As of late June, the district had identified about 2,000 students who were facing homelessness, but Rechelle Murillo, who oversees the district’s Children In Transition program, believes the real number might be higher in part because of the county’s rising housing costs as well as other pandemic-related challenges.
The district had trouble identifying and keeping track of some of these students throughout the pandemic, especially during school closures, Murillo added.
“I do think it's an underestimate based on our previous numbers of 3,000,” she said, referring to the number of students identified as experiencing homelessness during the 2017-18 school year. “I think families are still really struggling.”
Under the federal McKinney-Vento Homeless Assistance Act, a federal law that supports the education of students without shelter, homelessness is defined as the lack of a fixed, regular and adequate nighttime residence. This includes students living in emergency shelters, motels, cars, abandoned buildings and public spaces as well as students in families sharing housing because of economic hardship or loss of housing.

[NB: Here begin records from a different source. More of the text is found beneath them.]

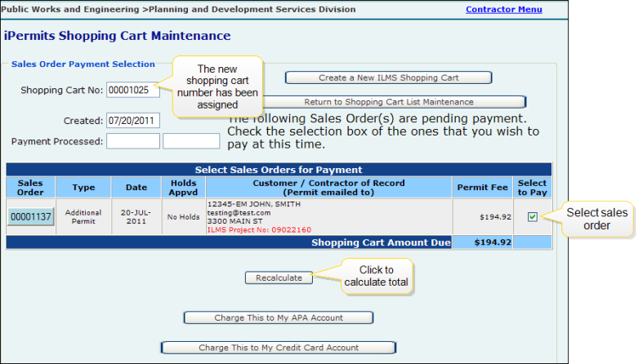Focus the Shopping Cart No field
This screenshot has height=364, width=643.
[132, 90]
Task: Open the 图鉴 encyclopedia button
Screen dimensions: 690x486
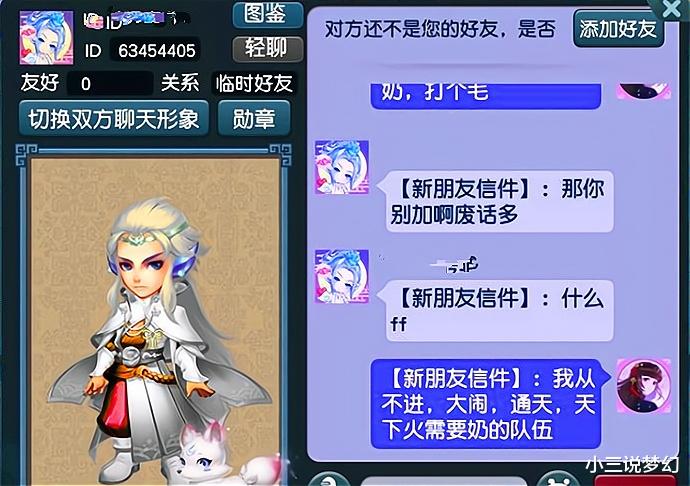Action: pos(268,14)
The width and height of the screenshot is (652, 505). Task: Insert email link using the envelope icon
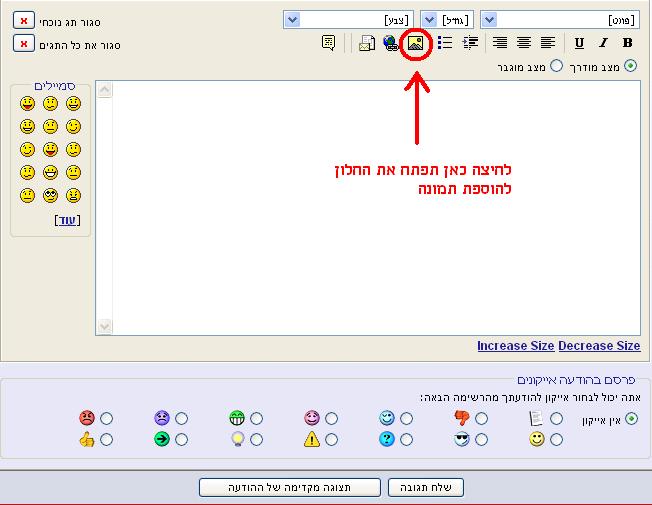pyautogui.click(x=367, y=43)
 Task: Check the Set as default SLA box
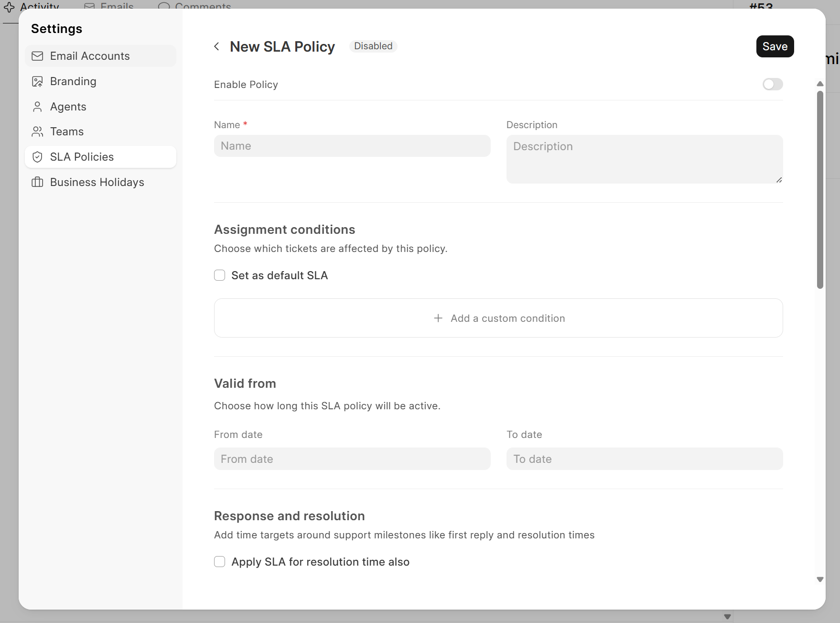[220, 275]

Each school has a homeless advocate who helps the six liaisons with the district’s Children in Transition program identify students in need. The liaisons can provide students, once identified, with assistance for food, school supplies, clothing, enrollment and fees for field trips, sports and extracurricular activities.
“We pay for those things so students can fully participate in their education,” Murillo said.

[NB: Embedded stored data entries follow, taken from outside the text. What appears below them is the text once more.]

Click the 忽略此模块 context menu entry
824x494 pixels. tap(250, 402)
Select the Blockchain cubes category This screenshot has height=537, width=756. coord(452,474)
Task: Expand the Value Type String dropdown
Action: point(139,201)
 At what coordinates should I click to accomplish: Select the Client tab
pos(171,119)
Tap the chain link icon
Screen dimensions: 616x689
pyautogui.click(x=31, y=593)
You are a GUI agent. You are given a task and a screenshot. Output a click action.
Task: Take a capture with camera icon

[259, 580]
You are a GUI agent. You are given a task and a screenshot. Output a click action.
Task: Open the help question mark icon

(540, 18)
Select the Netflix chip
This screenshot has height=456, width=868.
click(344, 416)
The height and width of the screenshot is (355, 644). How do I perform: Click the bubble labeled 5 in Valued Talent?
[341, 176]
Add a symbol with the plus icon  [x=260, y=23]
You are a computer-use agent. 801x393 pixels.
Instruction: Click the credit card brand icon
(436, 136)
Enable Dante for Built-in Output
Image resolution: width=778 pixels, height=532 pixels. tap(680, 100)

One of the rights the McKinney-Vento Act guarantees students is the ability to stay in their home school, even if they are staying somewhere outside of that school’s zone. The Washoe County School District provides these students with transportation or gas vouchers to help them get to their school. District data has shown that students who move schools while experiencing homelessness have lower graduation rates than those who stay at a single school.
“So we know it's really, really important for us to provide that support for them, because it has the consistency and the relationships there,” Murillo said. “They know their teachers, their peers, all of those things that we want to keep that part of their lives consistent.”
But the Children in Transition department struggled to stay in touch with previously identified students during the pandemic, when they were learning from home or were only coming to school for a few days a week as part of the district’s hybrid learning plan.
Even though in-person learning resumed full time this past school year, not all students were attending consistently. The district found in an analysis of its 2021 graduating class that 91 percent of students experiencing homelessness were chronically absent – or missed 10 percent or more of school for any reason – at least one year in high school, lower than the rate for the students with secure housing at 69 percent.
Murillo saw this absenteeism issue again during the last school year, when more than half of students experiencing homelessness were chronically absent.
“We rely for them to be in school to be able to identify them,” she said.
The district hopes to address that challenge by using the COVID relief funds to hire an attendance officer as well as an additional liaison, bringing the district’s number of homeless liaisons up to seven.
But it’s not just about identifying students experiencing homelessness. Murillo said the district also plans to help that student population by funding training for school counselors focused on suicide prevention, LGBTQ youth and substance use.
LGBTQ youth are 120 percent more likely to experience homelessness than non-LGBTQ youth, according to a study from Chapin Hall at the University of Chicago. Additionally, youth experiencing homelessness are more likely to attempt suicide or use drugs than their housed peers, according to research from the National Health Care for the Homeless Council and the National Library of Medicine.
Colin Usher, the Children in Transition’s program coordinator, also wants to create more awareness about various types of living situations that fit the McKinney-Vento Act’s definition of homelessness to help families who qualify for this support but don’t realize it.
“If they understand that they can send their information to us and get qualified for services, then that will help us with increasing the identification of those students,” he said.
During the summer, Usher said the department will also be following up with families of students the district has already identified to see how they’re doing.